An internal party vote to back the deal at a closed-door meeting in Lisburn, near Belfast, forms a basis to restore the Northern Ireland Assembly after nearly two years, said Democratic Unionist Party (DUP) leader Jeffrey Donaldson. 

"The result was clear, the DUP has been decisive, I have been mandated to move forward," Donaldson told reporters around 1:00 am (GMT) following a marathon five-hour meeting and vote.

But ending the DUP's veto on restoring the power-sharing executive at Stormont is conditional on legislation being passed by the UK government and a final agreement on a timetable, he said.

The details of the deal will be published soon, Donaldson said without giving further information.

"I believe that the proposals will bring forward measures that are good for Northern Ireland, and that will restore our place in the United Kingdom and its internal market," he said.

Mary Lou McDonald, leader of the nationalist pro-Irish Sinn Fein -- the largest party in Northern Ireland after the last Assembly election in May 2022 -- said in a statement she was "optimistic... that we will see the northern institutions back up and running before the February 8 deadline" set by London.

The DUP walked out of the executive in February 2022 in protest against post-Brexit trade arrangements for the province called the "Windsor Framework". 

That deal was brokered between the United Kingdom and the European Union to address issues with a previous agreement, the Northern Ireland Protocol. 

According to hardline unionists, the amended Windsor Framework rules don't go far enough to protect Northern Ireland's status within the United Kingdom, and keep the region partly under EU law and on a path toward Irish unity.

During protracted talks with London the DUP sought to overhaul the rules, including lessening the amount of checks on goods travelling between Northern Ireland and the rest of the UK. 

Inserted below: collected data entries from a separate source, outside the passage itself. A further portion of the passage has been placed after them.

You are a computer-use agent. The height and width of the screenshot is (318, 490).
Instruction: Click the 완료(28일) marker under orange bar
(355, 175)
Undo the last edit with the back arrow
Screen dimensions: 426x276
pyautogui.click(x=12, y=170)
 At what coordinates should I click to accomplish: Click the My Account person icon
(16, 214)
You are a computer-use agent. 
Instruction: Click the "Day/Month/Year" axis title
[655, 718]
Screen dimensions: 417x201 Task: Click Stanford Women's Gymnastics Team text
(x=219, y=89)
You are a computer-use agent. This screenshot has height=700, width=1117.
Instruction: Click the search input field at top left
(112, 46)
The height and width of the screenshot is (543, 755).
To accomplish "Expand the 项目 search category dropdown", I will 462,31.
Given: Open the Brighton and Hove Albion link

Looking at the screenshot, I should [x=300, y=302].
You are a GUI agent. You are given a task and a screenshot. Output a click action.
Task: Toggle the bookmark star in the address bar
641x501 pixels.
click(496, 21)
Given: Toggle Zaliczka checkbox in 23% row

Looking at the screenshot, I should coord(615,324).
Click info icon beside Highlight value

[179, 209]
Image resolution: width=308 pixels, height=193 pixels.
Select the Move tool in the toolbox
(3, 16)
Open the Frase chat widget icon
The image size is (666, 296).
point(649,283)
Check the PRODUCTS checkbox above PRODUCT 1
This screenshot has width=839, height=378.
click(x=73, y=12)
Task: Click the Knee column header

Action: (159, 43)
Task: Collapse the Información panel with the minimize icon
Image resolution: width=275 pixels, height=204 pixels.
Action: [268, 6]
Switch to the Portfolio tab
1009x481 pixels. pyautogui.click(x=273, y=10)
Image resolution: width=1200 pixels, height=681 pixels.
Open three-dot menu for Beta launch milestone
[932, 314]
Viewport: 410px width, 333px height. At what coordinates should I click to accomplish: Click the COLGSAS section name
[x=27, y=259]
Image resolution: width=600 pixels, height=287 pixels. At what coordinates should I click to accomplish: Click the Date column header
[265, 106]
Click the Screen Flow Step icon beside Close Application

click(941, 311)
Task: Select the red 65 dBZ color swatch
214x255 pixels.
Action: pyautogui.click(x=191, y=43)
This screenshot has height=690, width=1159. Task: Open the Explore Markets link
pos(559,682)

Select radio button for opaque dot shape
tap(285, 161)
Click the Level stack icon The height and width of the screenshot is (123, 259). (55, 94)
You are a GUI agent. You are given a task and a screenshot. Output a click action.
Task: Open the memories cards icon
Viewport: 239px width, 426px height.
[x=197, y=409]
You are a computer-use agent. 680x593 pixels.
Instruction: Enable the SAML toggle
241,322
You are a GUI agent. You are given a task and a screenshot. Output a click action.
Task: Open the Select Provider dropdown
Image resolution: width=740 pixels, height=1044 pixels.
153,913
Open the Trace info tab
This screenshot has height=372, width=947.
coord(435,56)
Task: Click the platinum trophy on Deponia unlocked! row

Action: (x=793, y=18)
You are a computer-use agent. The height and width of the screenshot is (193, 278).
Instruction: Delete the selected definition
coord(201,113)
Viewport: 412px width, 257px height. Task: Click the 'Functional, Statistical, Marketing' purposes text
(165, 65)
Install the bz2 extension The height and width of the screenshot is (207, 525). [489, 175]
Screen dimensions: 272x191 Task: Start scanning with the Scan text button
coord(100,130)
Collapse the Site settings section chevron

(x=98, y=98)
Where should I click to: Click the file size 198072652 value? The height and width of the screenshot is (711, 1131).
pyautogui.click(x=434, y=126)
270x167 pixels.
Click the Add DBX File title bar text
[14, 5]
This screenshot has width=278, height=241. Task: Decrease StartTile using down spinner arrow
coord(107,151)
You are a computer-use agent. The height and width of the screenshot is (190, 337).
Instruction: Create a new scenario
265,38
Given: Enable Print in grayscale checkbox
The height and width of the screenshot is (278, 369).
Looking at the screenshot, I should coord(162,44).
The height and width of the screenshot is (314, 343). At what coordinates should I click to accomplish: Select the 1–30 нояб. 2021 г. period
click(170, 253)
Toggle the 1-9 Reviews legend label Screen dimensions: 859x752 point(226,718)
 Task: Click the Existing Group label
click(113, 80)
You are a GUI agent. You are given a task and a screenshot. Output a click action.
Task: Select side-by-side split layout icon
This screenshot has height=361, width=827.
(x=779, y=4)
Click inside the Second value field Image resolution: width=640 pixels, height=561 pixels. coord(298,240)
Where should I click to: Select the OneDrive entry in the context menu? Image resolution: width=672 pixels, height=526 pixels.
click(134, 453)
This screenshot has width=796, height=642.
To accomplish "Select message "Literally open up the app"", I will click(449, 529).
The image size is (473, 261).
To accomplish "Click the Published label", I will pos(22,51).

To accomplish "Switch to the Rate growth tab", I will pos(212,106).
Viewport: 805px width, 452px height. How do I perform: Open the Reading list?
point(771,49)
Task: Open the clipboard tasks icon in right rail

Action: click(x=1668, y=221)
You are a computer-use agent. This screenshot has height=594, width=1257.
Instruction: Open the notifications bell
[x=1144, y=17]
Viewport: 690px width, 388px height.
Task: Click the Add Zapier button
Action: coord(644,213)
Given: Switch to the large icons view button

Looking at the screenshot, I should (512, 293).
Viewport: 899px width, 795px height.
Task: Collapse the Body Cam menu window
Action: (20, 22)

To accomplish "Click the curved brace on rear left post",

The Assembly's mothballing paralysed Northern Ireland's power-sharing institutions and fuelled political uncertainty and industrial unrest in the region, with public service provision crumbling as budgets were put in cold storage.

Earlier this month, 16 public service worker unions coordinated a mass strike over pay, the biggest industrial action seen in the British region for decades.

London has offered the region a £3.3 billion ($4.2 billion) financial package to solve public service pay disputes on condition that Stormont returns.